WaveNet Computation Walkthrough

This document provides a detailed step-by-step explanation of how the NAM WaveNet architecture performs its computations, including the LayerArray and Layer objects that make up a the model.

“It’s not really a Wavenet”

The name “WaveNet” is a bit of a misnomer. There are similarities to the architecture from van den Oord et al. (2016)–this is a convolutional neural network that repeats a “Layer” motif withskip connections that give good accuracy typical of convnets along with good training stability, but there are a lot of differences.

Here’s a rundown of what’s not exactly the same at an informal level:

  • The model in NAM is feedforward and used in a “regression” setting; the model from the original paper is autoregressive and used for generative tasks.

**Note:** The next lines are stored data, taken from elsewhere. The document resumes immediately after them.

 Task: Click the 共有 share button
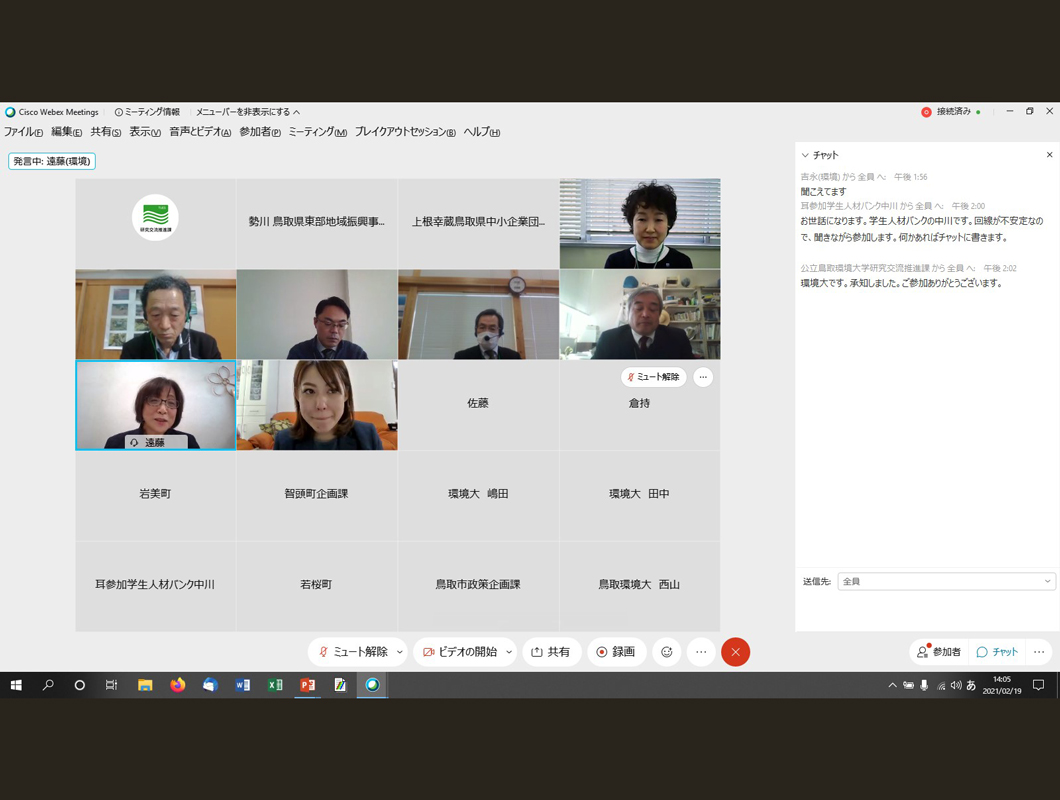[551, 652]
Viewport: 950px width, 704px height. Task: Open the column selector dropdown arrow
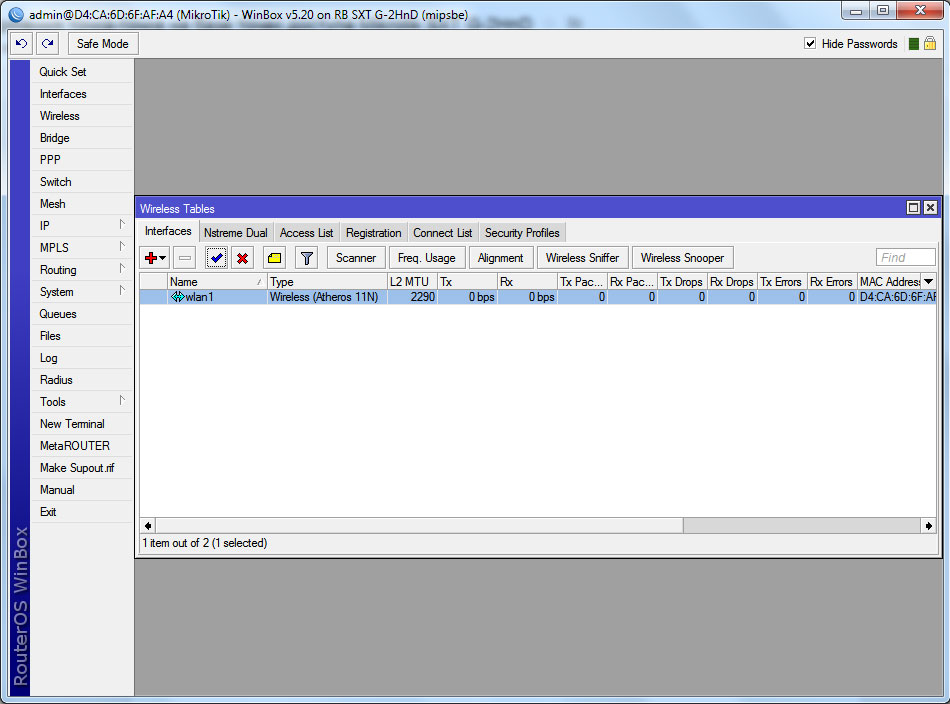[929, 282]
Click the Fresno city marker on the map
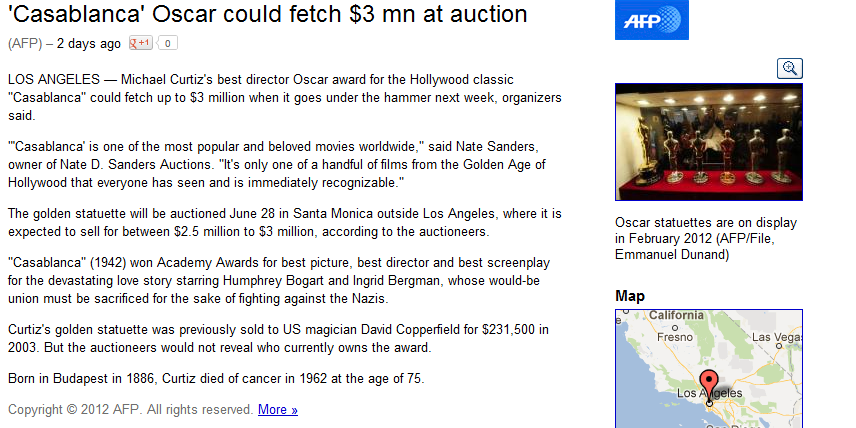Image resolution: width=856 pixels, height=428 pixels. click(675, 328)
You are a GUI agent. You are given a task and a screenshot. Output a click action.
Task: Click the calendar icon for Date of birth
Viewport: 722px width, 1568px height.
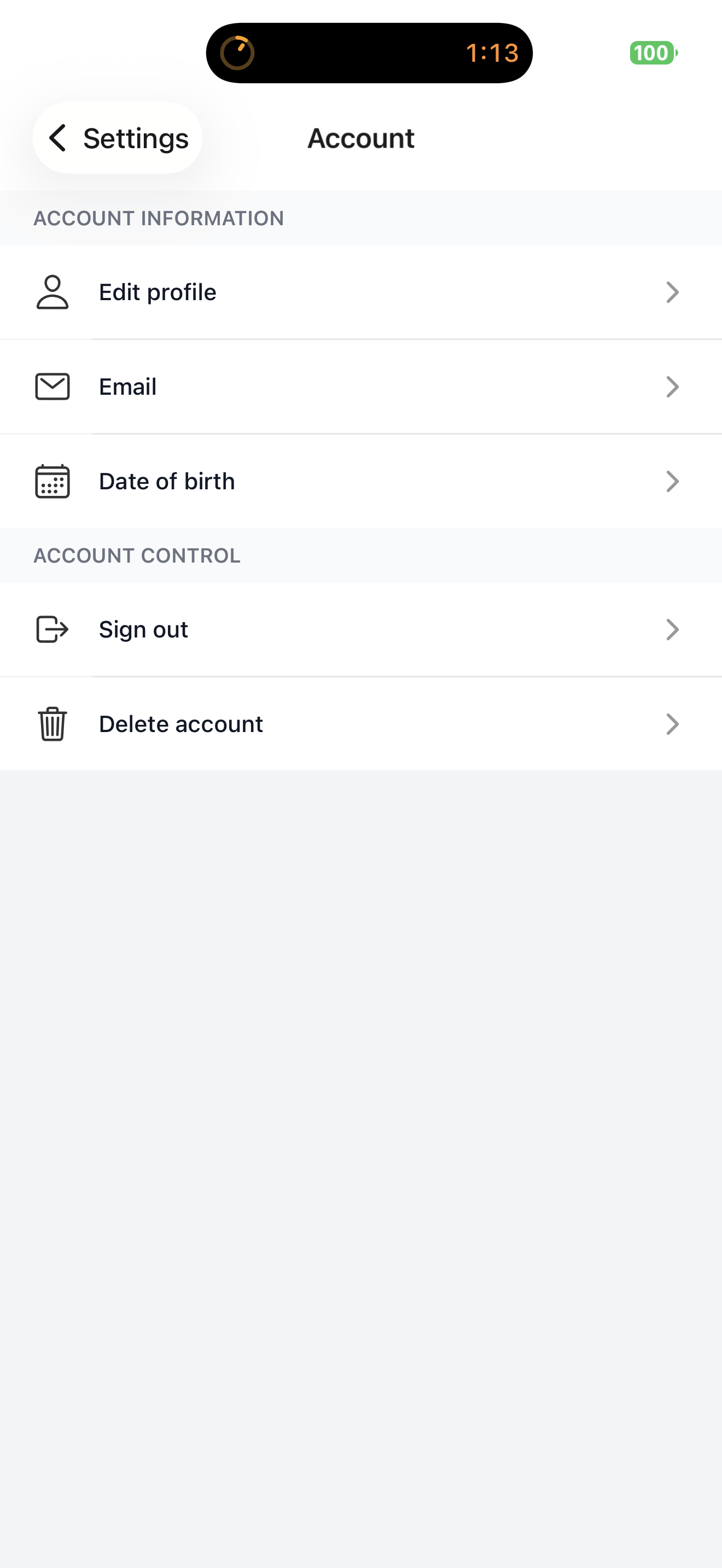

  • The class in NAM actually composes several “Layer array” objects. Each one of these individually is actually far closer to a “WaveNet” in architecture. In other words, this is more like a “stacked WaveNet”.

  • There are additional skip connections (e.g. input mixin) that aren’t really part of the original WaveNet architecture.

  • And finally, the actual recipe within the layer has a lot of modifications. The original layer has, roughly, a “convolution-activation-convolution” sequence with a gated activation. Here, the gated activation is optional (and is frequently not used, like in the popular A1 standard/lite/feather/nano configurations).

  • In v0.4.0, even more modifications have been added in–FiLMs, a bottlneck, and an arbitrary “conditioning DSP” module that can be used to embed the input signal in a more effective way to modulate the layers in the main model. It doesn’t need to be a WaveNet, but if it were then this feels more like a “cascading (stacked) WaveNet”.

WaveNet Overview

WaveNet is a dilated convolutional neural network architecture designed for audio processing. The model consists of:

  • Multiple LayerArrays: Each LayerArray contains multiple layers with the same channel configuration

  • Conditioning: Optional DSP processing of the input to generate conditioning signals and “skip in” this signal to the layers.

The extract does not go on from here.